Abattage à vif Étiquetage Nationale

Justification de la note

Positif mais pas assez ambitieux.

N° 652
SÉNAT

SESSION ORDINAIRE DE 2022-2023

Enregistré à la Présidence du Sénat le 30 mai 2023

PROPOSITION DE LOI

relative aux dérogations autorisant pour cause de rituel religieux l’égorgement sans étourdissement préalable des animaux de boucherie,

présentée
Par M. Jean Louis MASSON,
Sénateur

(Envoyée à la commission des affaires économiques, sous réserve de la constitution éventuelle d'une commission spéciale dans les conditions prévues par le Règlement.)

Proposition de loi relative aux dérogations autorisant pour cause de rituel religieux l’égorgement sans étourdissement préalable des animaux de boucherie

Article unique
Le code rural et de la pêche maritime est ainsi modifié :
1° La section 1 du chapitre IV du titre Ier du livre II est complétée par un article L. 214-5-1 ainsi rédigé :
« Art. L. 214-5-1. – Sauf urgence ou motif religieux, un animal de boucherie ne peut être abattu par égorgement que s’il a été préalablement plongé dans un état d’inconscience par étourdissement. » ;
2° La section 2 du chapitre IV du titre V du livre VI est complétée par un article L. 654-25 ainsi rédigé :
« Art. L. 654-25. – Lorsque l’animal a été mis à mort par égorgement rituel sans avoir été préalablement plongé dans un état d’inconscience, l’étiquetage des viandes et produits comprenant de la viande doit en informer le consommateur et indiquer la religion l’ayant justifié. Cette disposition s’applique aux viandes ou aux produits à emporter, à livrer ou à consommer sur place. »

EXPOSÉ DES MOTIFS

Mesdames, Messieurs,

Depuis 2015, l'article 515-14 du code civil reconnaît que « les animaux sont des êtres vivants doués de sensibilité ». Cependant, dans les faits, cette disposition n'est pas toujours suivie d'effet. L'association L214 a notamment levé le voile sur les véritables horreurs qui continuent à être commises dans certains abattoirs. Selon la présidente de l'Association en faveur de l'abattage des animaux dans la dignité (AFAAD) : « Les animaux de boucherie ont été les grands oubliés de la protection animale.... » (Républicain Lorrain du 20 novembre 2018).

L'article R. 214-70 du code rural et de la pêche maritime prescrit certes l'obligation d'étourdissement des animaux avant leur abattage. Toutefois, et indépendamment des infractions délibérées à la réglementation, des dérogations sont prévues dans trois cas : abattage rituel pour motif religieux, mise à mort du gibier d'élevage, nécessité d'une mise à mort en urgence.

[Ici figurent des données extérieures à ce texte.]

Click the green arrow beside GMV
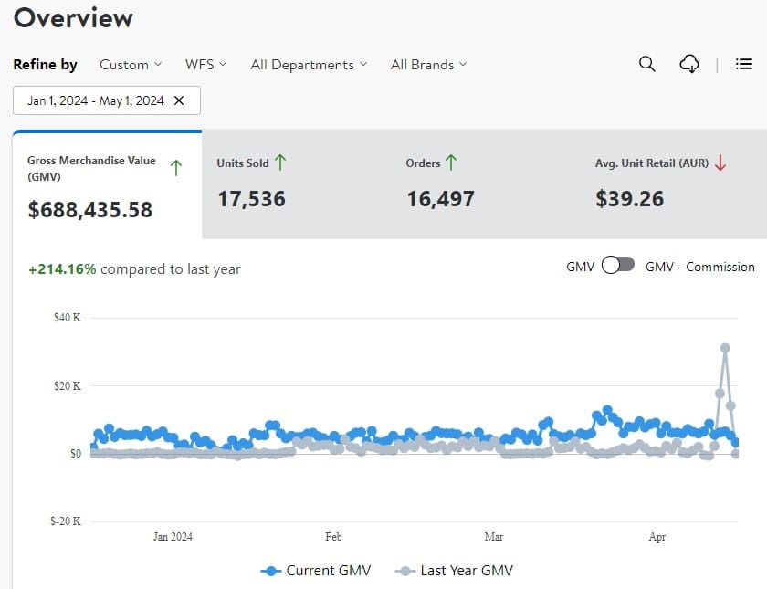This screenshot has height=589, width=767. [176, 167]
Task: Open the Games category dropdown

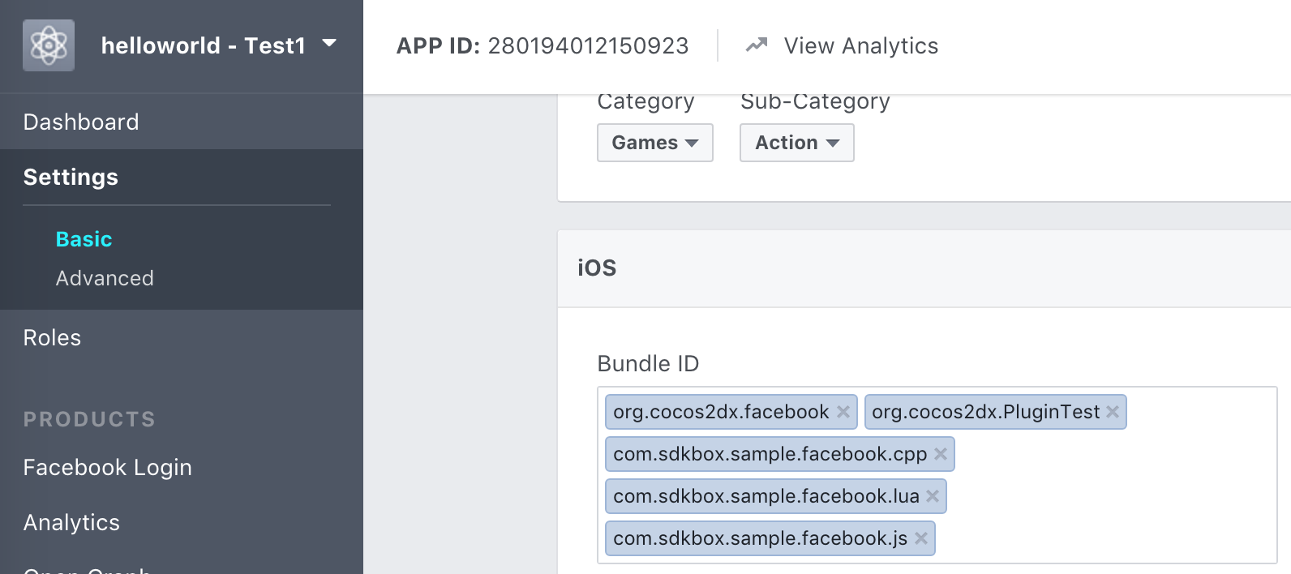Action: (x=655, y=143)
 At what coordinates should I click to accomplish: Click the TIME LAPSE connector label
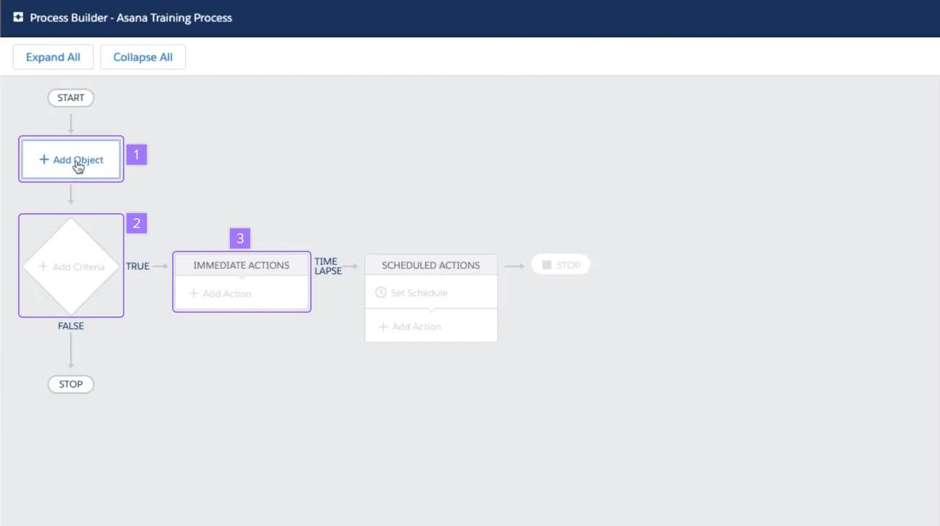(x=329, y=266)
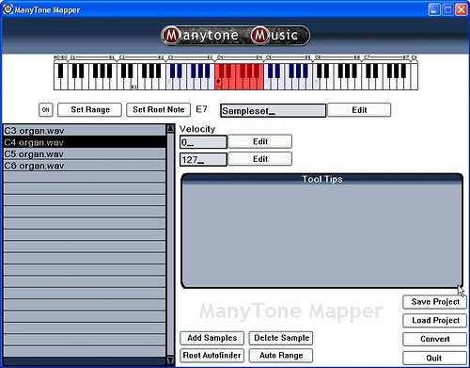This screenshot has height=368, width=470.
Task: Run the Root Autofinder
Action: tap(212, 356)
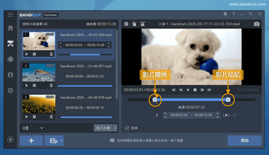Delete segment 1 using its trash icon
This screenshot has width=269, height=155.
tap(51, 54)
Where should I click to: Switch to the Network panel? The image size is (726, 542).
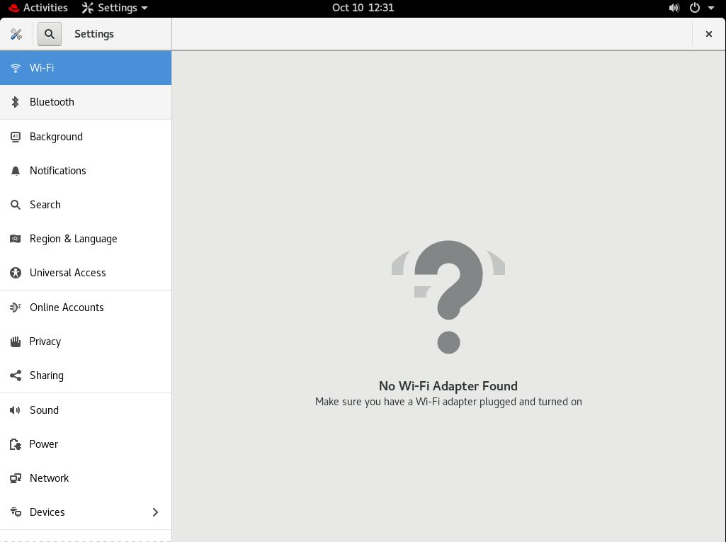[49, 478]
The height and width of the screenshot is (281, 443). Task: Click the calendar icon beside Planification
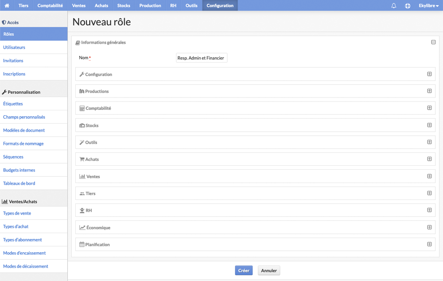[x=82, y=244]

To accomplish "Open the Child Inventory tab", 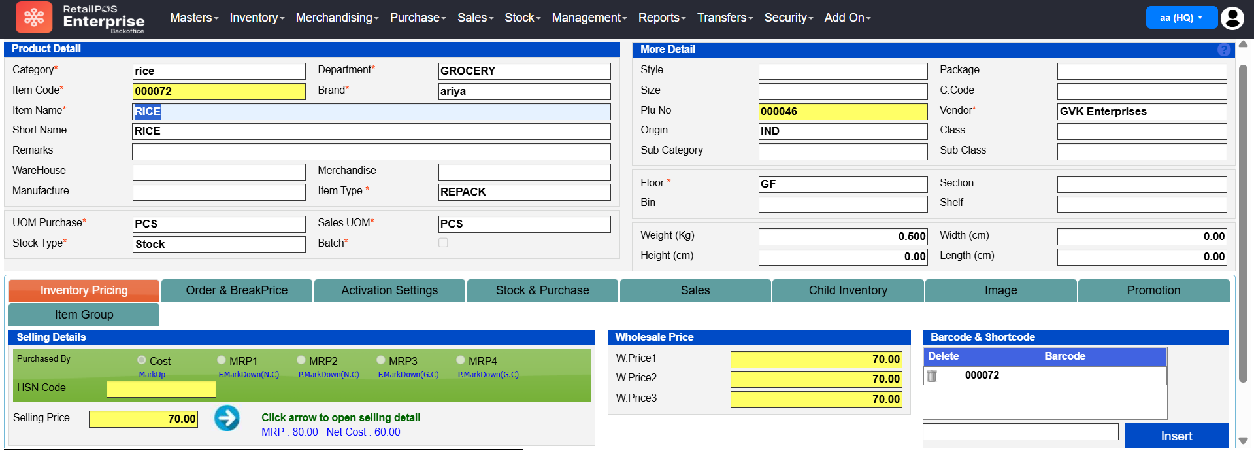I will click(x=848, y=290).
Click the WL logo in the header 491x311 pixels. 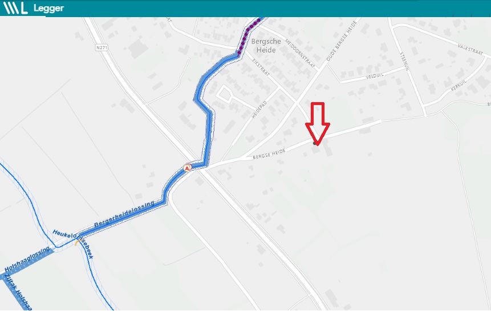(15, 8)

Ces dérogations sont souvent critiquées. À juste titre, car l'égorgement à vif d'un gros bovin dure près de dix minutes avant la perte de conscience de l'animal qui se débat dans des sursauts désespérés. Une telle cruauté relève d'un autre âge. C'est pourquoi de nombreux pays européens sont en avance sur la France et interdisent totalement ces pratiques (Finlande, Grèce, Suisse, Danemark, Luxembourg, Pays-Bas, ...).

Un colloque « Vétérinaire, professionnel garant du bien-être animal » s'est ainsi tenu au Sénat le 24 novembre 2015. Au cours de celui-ci, l'Ordre national des vétérinaires français a clairement rappelé le principe selon lequel « tout animal abattu doit être privé de conscience d'une manière efficace, préalablement à son égorgement ». De son côté, la Fédération vétérinaire européenne (FVE) demande « l'étourdissement pour tous, quelles que soient les circonstances ».

L'abattage rituel avec égorgement à vif représente environ 95 % des dérogations à l'obligation d'étourdissement préalable. Le décret n° 2011-2006 en fixe les conditions mais deux questions se posent. La première concerne l'hypothétique légitimité de cette dérogation pour motif religieux. La seconde est liée tant aux abus de nombreux professionnels qui contournent la législation en présentant comme rituels des abattages réalisés par égorgement à vif, que pour des raisons de coût.

Le risque alimentaire mérite également une remarque. Pour des raisons de sécurité sanitaire, le règlement (CE) 853/2004 (annexe au chapitre IV intitulé « Hygiène de l'abattage ») indique que, sous réserve d'une éventuelle dérogation au titre de l'abattage rituel, « la trachée et l'oesophage doivent rester intacts lors de la saignée ». En effet, un animal ayant été étourdi au préalable est inerte, ce qui permet de procéder à une saignée très précise en sectionnant les veines jugulaires et les carotides. Au contraire, dans l'abattage rituel, l'animal se débat et, de ce fait, l'égorgement doit être très large, jusqu'aux vertèbres en sectionnant aussi la trachée et l'oesophage. Les reflux de l'oesophage créés lors des soubresauts de l'animal peuvent alors entraîner une contamination de la viande.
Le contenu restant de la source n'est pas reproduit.